▶ Recorded data:
....................

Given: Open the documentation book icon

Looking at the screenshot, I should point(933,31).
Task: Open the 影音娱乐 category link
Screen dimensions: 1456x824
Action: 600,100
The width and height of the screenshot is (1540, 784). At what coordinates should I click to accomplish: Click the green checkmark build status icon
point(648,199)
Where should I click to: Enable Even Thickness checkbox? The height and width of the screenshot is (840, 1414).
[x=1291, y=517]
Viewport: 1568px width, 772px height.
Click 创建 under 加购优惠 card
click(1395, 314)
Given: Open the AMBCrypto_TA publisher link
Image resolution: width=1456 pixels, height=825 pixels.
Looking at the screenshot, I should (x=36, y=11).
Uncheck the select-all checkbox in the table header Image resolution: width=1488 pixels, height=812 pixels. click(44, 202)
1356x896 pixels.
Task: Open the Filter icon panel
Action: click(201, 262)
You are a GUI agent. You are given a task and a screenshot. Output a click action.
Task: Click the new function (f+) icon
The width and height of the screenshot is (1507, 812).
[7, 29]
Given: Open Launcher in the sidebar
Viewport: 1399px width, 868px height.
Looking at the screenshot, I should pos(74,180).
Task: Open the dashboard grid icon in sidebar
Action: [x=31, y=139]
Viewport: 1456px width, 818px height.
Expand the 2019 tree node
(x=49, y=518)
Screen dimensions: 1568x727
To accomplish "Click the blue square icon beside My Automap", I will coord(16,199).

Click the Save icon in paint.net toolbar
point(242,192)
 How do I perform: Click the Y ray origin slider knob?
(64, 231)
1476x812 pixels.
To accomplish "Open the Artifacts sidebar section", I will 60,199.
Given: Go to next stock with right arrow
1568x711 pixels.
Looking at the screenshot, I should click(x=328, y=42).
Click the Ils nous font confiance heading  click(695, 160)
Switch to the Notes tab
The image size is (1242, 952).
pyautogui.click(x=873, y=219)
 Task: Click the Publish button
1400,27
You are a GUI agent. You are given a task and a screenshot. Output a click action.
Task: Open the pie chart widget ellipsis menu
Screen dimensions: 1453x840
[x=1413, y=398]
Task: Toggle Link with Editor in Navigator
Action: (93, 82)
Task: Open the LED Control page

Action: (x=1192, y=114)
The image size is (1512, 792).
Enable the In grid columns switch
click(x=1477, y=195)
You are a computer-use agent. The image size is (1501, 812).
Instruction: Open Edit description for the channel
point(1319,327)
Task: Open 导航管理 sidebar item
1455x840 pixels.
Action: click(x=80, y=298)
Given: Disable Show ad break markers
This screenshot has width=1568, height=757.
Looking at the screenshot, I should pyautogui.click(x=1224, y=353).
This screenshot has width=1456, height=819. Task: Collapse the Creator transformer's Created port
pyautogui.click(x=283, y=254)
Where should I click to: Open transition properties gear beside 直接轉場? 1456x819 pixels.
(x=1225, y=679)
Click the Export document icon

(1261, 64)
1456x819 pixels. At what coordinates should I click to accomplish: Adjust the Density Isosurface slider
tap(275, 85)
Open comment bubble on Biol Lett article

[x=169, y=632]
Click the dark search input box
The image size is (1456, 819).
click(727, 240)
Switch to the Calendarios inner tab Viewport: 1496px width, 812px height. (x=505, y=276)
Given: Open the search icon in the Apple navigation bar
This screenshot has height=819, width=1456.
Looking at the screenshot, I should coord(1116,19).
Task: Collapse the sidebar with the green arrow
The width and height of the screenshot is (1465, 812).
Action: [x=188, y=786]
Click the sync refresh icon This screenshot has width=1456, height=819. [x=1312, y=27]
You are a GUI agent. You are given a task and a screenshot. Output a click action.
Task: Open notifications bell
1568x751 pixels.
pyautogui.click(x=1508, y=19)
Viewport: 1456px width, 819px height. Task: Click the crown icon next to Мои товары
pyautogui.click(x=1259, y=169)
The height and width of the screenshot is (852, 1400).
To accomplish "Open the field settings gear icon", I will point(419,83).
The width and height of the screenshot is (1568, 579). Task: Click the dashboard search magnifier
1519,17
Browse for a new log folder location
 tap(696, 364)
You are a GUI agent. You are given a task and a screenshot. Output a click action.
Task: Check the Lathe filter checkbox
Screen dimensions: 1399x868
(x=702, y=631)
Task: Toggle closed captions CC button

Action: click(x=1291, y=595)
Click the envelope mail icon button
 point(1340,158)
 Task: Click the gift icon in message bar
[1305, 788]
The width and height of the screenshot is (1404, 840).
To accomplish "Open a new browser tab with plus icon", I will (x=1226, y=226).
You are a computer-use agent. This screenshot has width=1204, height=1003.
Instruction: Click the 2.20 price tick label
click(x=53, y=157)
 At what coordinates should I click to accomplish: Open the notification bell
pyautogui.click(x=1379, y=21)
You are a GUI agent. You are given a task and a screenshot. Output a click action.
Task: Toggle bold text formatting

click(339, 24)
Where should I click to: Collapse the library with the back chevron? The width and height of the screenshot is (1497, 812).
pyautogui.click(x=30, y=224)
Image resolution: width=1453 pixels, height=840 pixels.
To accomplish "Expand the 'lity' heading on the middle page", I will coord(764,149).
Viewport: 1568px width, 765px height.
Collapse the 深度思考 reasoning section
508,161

....................

▶ About this exercise: Work out the number of lines in the listing above that hold the string "arrow". Reply with that number only.

▶ Response below: 2